Again, the myth of marauding drunk Mexicans who raped and pillaged was fabricated by British authors, who first linked Villa to Tequila, with the US press, like the LA Times, echoing the thought. The above cartoon is anLA Times 1914 depiction of a non-existing drunk “revolutionary” era Mexican. To this day, the image contemporaneously distributed within popular media about Mexicans riffs on these ideas to justify military attention.
US commanders relished the idea of killing Villa themselves. President Woodrow Wilson even assigned an entire battalion to invade a small portion of Mexico just to find him. Instead, Villa essentially retired with some of his wealth in Chihuahua after the war. Unfortunately, he was assassinated by political rivals during peace time in 1923, but effectively defied the US Army even in death since his assassination was likely connected to domestic turmoil, with US support for the assassins no doubt, but indirect at that point and post-revolutionary accomplishments. His legend was cemented and discussed in favourable ways subsequently.

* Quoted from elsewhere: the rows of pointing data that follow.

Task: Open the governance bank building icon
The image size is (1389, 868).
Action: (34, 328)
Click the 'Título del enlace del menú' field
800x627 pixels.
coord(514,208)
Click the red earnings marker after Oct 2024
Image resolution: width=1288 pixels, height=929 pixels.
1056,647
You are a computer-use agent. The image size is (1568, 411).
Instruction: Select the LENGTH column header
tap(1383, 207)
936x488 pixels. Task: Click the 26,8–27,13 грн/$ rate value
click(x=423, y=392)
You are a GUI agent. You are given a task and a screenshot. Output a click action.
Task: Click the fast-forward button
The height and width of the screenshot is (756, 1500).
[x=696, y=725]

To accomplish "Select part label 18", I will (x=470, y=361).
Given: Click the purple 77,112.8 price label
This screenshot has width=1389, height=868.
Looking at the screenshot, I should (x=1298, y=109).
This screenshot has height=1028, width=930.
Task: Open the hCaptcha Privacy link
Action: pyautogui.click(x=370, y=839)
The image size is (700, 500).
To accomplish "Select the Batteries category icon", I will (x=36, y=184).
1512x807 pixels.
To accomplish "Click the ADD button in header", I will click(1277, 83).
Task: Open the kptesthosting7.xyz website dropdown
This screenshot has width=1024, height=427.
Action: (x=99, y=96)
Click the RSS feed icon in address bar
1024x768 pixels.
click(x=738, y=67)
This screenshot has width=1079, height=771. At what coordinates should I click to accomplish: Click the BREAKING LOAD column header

Fortunately, much like Villa’s defiance, the Mexican defiance and resistance to American hegemony in the US Southwest is as true as it was during the revolutionary period. No longer a fragmented minority, Mexicans leverage modern technology to communicate protests, political actions, and while facing systemic discrimination in our access to large amounts of capital, we have some access to wealth via our ingenuity and dominance of specific sectors of the economy. These factors have permitted Mexicans to stand our ground throughout the region regardless of what fringe politicians, like Ron De Santis or Donald Trump, fantasise in their public discourses.